Problem to work on =
Answer these questions using the passage on root canal treatment:
(a) How many appointments are usually necessary?
(b) What is often placed around the tooth in the meantime to prevent possible fracture?
(c) Which part does a root canal-treated tooth still have blood supply to?
** Extract provided follows **
Root canal treatment refers to treatment of the root canal/s of the tooth, where the nerves and blood vessels extend down from the pulp chamber in the crown of the tooth. The treatment is usually necessary when bacteria enter the pulp from a cavity or a crack, or from severe gum disease. Sometimes it is necessary when a tooth has been subject to trauma or knocked out, damaging its blood supply.
Very simply, the aim of root canal treatment is to eliminate the bacteria from the roots and to restore the crown of the tooth (the part above the gum) in such a way that the bacteria from the mouth can no longer find a way in, and that the tooth is protected from breaking. A combination of mechanical debridement with metal files and irrigating with disinfectant solutions is used. Usually, two or three appointments are necessary.
Because a tooth in need of a root canal treatment is usually heavily-filled and/or badly decayed, it is already quite weak. The process of doing a root canal treatment will weaken it further, as more tooth structure needs to be removed. This is why root canal-treated teeth often require crowns as a long term restoration. In the meantime, it is often necessary to place a temporary stainless steel band around the tooth, to prevent possible fracture.
A root canal-treated tooth is not a “dead” tooth, it is a non-vital tooth; it still has blood supply to the ligament which holds it to the jaw bone.
Root canal treatment should not be painful. Occasionally, when a pulp is extremely inflamed, it can be difficult to get it anaesthetised at the start of the first appointment. This may mean that pain may be experienced for a very short time, until the tooth can be anaesthetised.
The decision on whether or not to do a root canal treatment depends on a few factors, such as the restorability of the tooth, the usefulness of the tooth, the likely success expected, the physical difficulty of actually performing the treatment, the consideration of other treatment options (eg bridge or implant) and the cost.
** End of Extract provided **
** Information given follows **
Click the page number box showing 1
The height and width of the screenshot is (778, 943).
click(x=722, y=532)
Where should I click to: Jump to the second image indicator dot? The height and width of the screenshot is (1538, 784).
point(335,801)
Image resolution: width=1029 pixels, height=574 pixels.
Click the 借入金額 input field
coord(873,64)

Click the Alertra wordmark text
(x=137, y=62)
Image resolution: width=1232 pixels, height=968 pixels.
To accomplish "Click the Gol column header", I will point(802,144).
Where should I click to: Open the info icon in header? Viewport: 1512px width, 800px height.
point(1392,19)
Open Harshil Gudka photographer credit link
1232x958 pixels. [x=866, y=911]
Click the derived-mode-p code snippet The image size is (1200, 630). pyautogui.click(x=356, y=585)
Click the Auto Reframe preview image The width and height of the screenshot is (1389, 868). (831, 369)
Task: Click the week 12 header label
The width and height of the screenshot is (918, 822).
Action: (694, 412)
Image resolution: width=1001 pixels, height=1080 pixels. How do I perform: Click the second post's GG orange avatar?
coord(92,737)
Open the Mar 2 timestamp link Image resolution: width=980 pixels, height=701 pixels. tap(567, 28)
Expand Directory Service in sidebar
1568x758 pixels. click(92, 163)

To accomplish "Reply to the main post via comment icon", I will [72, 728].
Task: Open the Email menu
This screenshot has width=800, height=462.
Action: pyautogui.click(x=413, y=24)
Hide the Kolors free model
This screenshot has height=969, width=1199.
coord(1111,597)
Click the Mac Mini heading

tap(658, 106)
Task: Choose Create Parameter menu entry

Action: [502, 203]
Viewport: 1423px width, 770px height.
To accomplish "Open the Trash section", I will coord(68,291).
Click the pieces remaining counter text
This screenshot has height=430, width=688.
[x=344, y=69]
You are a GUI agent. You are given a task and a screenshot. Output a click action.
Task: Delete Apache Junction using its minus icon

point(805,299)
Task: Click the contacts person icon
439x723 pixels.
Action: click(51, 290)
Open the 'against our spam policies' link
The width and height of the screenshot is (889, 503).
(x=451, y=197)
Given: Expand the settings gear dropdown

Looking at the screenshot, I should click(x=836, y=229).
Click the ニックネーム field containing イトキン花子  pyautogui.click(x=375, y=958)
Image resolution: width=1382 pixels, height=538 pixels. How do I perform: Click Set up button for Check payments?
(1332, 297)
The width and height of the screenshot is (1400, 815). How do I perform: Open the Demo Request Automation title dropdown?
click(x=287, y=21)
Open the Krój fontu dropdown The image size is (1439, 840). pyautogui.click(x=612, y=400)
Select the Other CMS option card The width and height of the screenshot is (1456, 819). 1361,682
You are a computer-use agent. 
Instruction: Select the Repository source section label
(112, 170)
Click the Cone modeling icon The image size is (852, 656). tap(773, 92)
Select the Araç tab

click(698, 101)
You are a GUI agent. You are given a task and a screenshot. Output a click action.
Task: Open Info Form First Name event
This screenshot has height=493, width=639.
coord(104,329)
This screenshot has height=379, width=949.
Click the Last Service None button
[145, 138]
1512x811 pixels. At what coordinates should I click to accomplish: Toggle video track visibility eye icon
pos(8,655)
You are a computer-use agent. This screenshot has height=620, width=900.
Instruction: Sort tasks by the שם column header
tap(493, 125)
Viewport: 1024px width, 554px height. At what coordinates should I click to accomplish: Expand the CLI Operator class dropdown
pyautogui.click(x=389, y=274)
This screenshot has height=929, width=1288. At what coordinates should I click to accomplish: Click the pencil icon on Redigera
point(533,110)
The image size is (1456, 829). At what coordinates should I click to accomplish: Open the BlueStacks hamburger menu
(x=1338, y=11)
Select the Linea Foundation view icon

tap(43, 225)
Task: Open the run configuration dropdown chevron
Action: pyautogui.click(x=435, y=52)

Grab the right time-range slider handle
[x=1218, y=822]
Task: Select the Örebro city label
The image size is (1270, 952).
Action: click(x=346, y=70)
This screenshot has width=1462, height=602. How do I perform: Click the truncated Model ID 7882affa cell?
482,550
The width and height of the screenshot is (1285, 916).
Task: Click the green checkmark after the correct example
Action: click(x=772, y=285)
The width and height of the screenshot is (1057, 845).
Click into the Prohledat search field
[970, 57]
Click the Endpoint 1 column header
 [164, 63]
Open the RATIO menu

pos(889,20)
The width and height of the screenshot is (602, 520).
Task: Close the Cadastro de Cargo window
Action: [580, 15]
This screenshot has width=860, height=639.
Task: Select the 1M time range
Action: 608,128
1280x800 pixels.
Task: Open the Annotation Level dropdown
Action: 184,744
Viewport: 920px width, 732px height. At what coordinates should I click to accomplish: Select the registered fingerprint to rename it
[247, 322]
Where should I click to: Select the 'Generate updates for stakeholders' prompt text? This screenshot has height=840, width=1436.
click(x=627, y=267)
** End of Information given **
Solution for this problem =
(a) Two or three.
(b) A temporary stainless steel band.
(c) The ligament that holds it to the jaw bone.